The consequences of waiting until the last minute to deal with the database

One common technique for managing database changes when releasing software is to establish a development database in addition to a production database. The development database is often a copy of production from some point in the past and serves as a point of experimentation for changes.

Whether there’s one developer or many, this database becomes the record of truth for the next version of the application.

When the time comes to release the next version of the application, the changes made in the development database have to be migrated to the production database.

Some rely upon memory to do this. Chances are, at least if you want to double check your work, you’ll use a tool to compare the production and development database. The tool will spit out changes. You’ll review the changes, perhaps make adjustments, and then apply them in production.

This approach may work with small projects but quickly grows unruly. Here are a few of the problems:

  • The development database contains what changed, at least once you’ve made a comparison and produced a list of changes, but it doesn’t contain who made the change, why it was made, when it was made and how it was made.
    • This makes it difficult to understand the historical context that guided the current state of the database.
    • Not having this information makes the nature of deciding what changes are necessary even more difficult. Especially with larger teams. It’s possible someone experimented in development and didn’t rollback their changes.

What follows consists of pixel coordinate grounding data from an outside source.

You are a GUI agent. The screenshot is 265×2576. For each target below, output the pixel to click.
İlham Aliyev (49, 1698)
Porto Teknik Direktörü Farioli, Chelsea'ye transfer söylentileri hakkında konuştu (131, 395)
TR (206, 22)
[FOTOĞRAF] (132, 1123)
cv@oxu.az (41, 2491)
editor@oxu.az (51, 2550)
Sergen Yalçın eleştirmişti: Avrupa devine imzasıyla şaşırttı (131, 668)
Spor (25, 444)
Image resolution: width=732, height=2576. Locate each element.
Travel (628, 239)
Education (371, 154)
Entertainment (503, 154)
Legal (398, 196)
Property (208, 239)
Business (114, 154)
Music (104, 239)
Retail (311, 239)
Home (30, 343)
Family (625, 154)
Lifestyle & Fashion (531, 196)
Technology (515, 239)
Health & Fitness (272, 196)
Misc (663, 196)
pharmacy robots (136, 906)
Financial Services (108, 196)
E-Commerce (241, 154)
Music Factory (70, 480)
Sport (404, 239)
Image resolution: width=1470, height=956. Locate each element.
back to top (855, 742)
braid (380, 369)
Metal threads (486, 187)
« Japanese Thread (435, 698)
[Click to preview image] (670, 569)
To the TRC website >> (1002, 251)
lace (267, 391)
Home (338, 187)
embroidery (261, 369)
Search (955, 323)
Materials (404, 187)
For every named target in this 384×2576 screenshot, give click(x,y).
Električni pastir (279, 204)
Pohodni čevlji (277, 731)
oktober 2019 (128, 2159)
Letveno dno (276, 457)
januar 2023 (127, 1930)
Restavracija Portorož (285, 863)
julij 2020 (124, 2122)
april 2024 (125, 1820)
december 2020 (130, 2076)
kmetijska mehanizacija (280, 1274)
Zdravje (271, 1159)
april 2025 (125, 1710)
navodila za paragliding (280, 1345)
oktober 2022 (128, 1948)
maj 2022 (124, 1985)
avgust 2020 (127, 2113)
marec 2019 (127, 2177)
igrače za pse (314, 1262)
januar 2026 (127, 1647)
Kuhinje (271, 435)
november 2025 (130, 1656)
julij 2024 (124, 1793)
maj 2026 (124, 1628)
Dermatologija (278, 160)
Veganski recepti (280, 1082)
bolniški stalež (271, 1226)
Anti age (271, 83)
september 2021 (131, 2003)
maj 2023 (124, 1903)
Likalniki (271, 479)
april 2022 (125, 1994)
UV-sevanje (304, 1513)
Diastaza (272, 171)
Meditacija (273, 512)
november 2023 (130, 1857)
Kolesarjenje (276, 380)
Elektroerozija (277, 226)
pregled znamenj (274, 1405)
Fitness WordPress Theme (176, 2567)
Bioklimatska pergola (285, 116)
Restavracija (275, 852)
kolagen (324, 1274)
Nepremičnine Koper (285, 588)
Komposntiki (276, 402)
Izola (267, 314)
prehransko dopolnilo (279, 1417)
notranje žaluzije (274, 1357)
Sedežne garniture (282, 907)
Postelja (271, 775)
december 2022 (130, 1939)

It takes time, during the middle of trying to release your application, to do the detective work necessary to figure out what’s necessary.
  • Mistakes will be made and changes that aren’t intended will eventually be released to production. This will cause problems and risk losing production data.
  • While structural (schema) comparisons may seem straight forward and many tools can automate recommended migration scripts, detecting data changes is impossible to automate. You can compare the data, but that’s not going to scale well. You will miss data changes. By data changes, I mean things like splitting the data in a column into two columns. For example, splitting a name field into first and last name. Or, splitting a table to create a one to many relationship. For example, a contact table that has name and address being split so that a contact can have multiple addresses. The development database alone cannot tell you how the change was made. Not only will you likely miss it, even if you notice it, you may not replicate the correct change in production.
  • Because you’re reverse engineering changes, you can’t have much confidence in the result.
  • If you release changes by diffing, chances are you don’t have any tests of the changes. There may be edge cases you fail to replicate when you reverse engineer what changed.
  • It’s difficult to align changes to the database with changes to the application’s code. This makes it difficult to understand how the two pieces work together. The database and application code may diverge over time.
  • Changing the database is painful. The more you do it, the more painful it is.
  • People will fear making changes to the database. The more that’s changed, the more investigative work that will be necessary come time to release. Nobody likes to delay releases. So naturally people will tend not to make changes, even necessary changes like renaming constructs in the database to match the application’s code evolution.
  • People will tend to reuse existing database structures for unintended purposes, just to avoid making changes to the database.
  • You’re duplicating efforts to reverse engineer the changes. This is wasteful. The changes were made at one point in time, not long ago most likely. Someone, perhaps your past self, had the change in their hand at one point.
  • This process inevitably delays releasing your software and it adds an extreme degree of risk at a time when risks should be minimized.
  • Until you reverse engineer the changes, you won’t have anything to test with to find out about problems. Once you have the scripts you can test them with a backup of production, but you’re not getting these scripts until it’s time to release. Perhaps a change doesn’t jive with the data in a production database but works smoothly with the data in a development database. At best you’ll catch problems when you’re releasing. But at that point, why the change was made is likely lost. Ideally you would find out about problems when you were making the changes.
  • The rushed nature of releasing software, because of all the problems that arise, mean the problems will tend to arise after you release because you don’t take the time to be thorough during the release.
  • You’ll be more anxious during a release, and rightfully so. Instead of being excited about delivering valuable new software.
  • You’ll tend to put off releases because of this. That only makes the amount of changes pile up and makes things worse. Fear leads to delay, delay leads to changes piling up, bigger changes increases risk which in turn increases fear. A positive feedback loop emerges (note: positive feedback loops are not a good thing here).
  • Manually applying changes to production databases takes magnitudes longer than automatically applying the changes. It also requires manual verification that the changes were successful. Perhaps running another comparison to make sure things match up and then manually reviewing the results. Another opportunity to miss something.
  • Hopefully you have a backup of your development database.

Many of these problems are similar to the problems you would have if you didn’t use a system of version control to manage your application’s code.